What could possibly explain that the deleteColumn(value) request runs without producing any error but still does not remove the column from the database?
ADDITIONAL INFO
Here is how I created the keyspace:
create keyspace sessiondata
with placement_strategy = 'org.apache.cassandra.locator.SimpleStrategy'
and strategy_options = {replication_factor:1};
Here is how I created the column family values, referenced as VALUES_CF in the code above:
create column family values
with comparator = UTF8Type
;
Here is how the keyspace referenced in the java code above is defined:
final AstyanaxContext.Builder contextBuilder = getBuilder();
final AstyanaxContext<Keyspace> keyspaceContext = contextBuilder
.forKeyspace(keyspaceName).buildKeyspace(
ThriftFamilyFactory.getInstance());
keyspaceContext.start();
keyspace = keyspaceContext.getEntity();
where getBuilder is:
private Builder getBuilder() {
final AstyanaxConfigurationImpl conf = new AstyanaxConfigurationImpl()
.setDiscoveryType(NodeDiscoveryType.NONE)
.setRetryPolicy(new RunOnce());
final ConnectionPoolConfigurationImpl poolConf = new ConnectionPoolConfigurationImpl("MyPool")
.setPort(port)
.setMaxConnsPerHost(1)
.setSeeds(value);
return new AstyanaxContext.Builder()
.forCluster(cluster)
.withAstyanaxConfiguration(conf)
.withConnectionPoolConfiguration(poolConf)
.withConnectionPoolMonitor(new CountingConnectionPoolMonitor());
}
SECOND UPDATE
First, the issues are not solely related to deletes.
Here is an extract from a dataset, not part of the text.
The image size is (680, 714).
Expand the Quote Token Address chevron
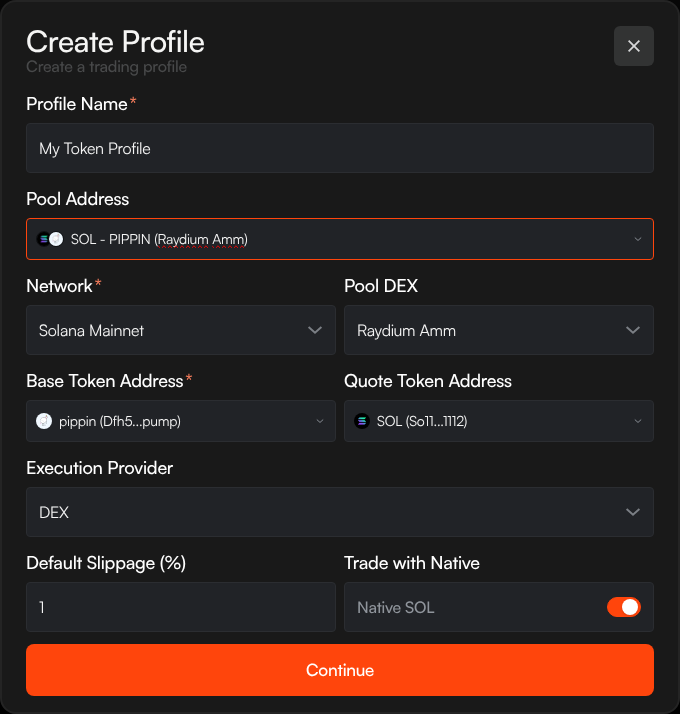point(638,421)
I observe similar problems when updating records in the database, reading them, and not being able to read the updates I just wrote
Second, I created a test that does 100 times the following operations:
write a row into cassandra
update that row in cassandra
read back that row from cassandra and check whether the row was indeed updated, and checking again regularly after delays if it wasn't
What I observe from that test is that:
again, when I run that code locally, all 100 iterations pass right away (no retry ever needed)
when I run that code on the remote server, some of the iterations pass, some fail. When they fail, no matter how large the delay (I wait up to 10 seconds), the test always fail.
At this point, I am really not sure how any cassandra setup could explain this behavior since I connect to the very same server for my tests and since the delays I insert are much larger than any additional latency I may need to run the test when connecting from my local machine.
The only relevant difference seems to be which machine the code is running on.
THIRD UPDATE
If in the test mentioned in the previous update, I insert a delay between the 2 writes, the code starts passing if the delay is >= 1,000 ms. A delay of, say, 100 ms doesn't help. I also modified the builder to set the default read and write consistencies to the most demanding: ALL, and that had no impact on the results of the test (still failing about half of the time unless delay between writes >1s):
final AstyanaxConfigurationImpl conf = new AstyanaxConfigurationImpl()
.setDiscoveryType(NodeDiscoveryType.NONE)
.setRetryPolicy(new RunOnce()).setDefaultReadConsistencyLevel(ConsistencyLevel.CL_ALL).setDefaultWriteConsistencyLevel(ConsistencyLevel.CL_ALL);
To debug, try printing the full row instead of just the column names. When I say the full row I mean the column name, column value and the time stamp. A long shot is clocks are wrong on one of your test machines and this is throwing out your tests on the other.
Another thing to double check is that ip is indeed what you think it is, in both your application and cassandra. When you retrieve it print it between something, like println("-" + ip "-"). Before and after your try block for the execute in deleteSecureLocation do a get for only that column, not the entire row. I'm not too sure how to do that in astynax, on the cli it would be get[id][ip].
Something to keep in mind is that a delete won't fail even if there's nothing to delete. To cassandra it's a write, the only thing that will make it a delete is if on read it's the latest timestamped entry against that row/column name.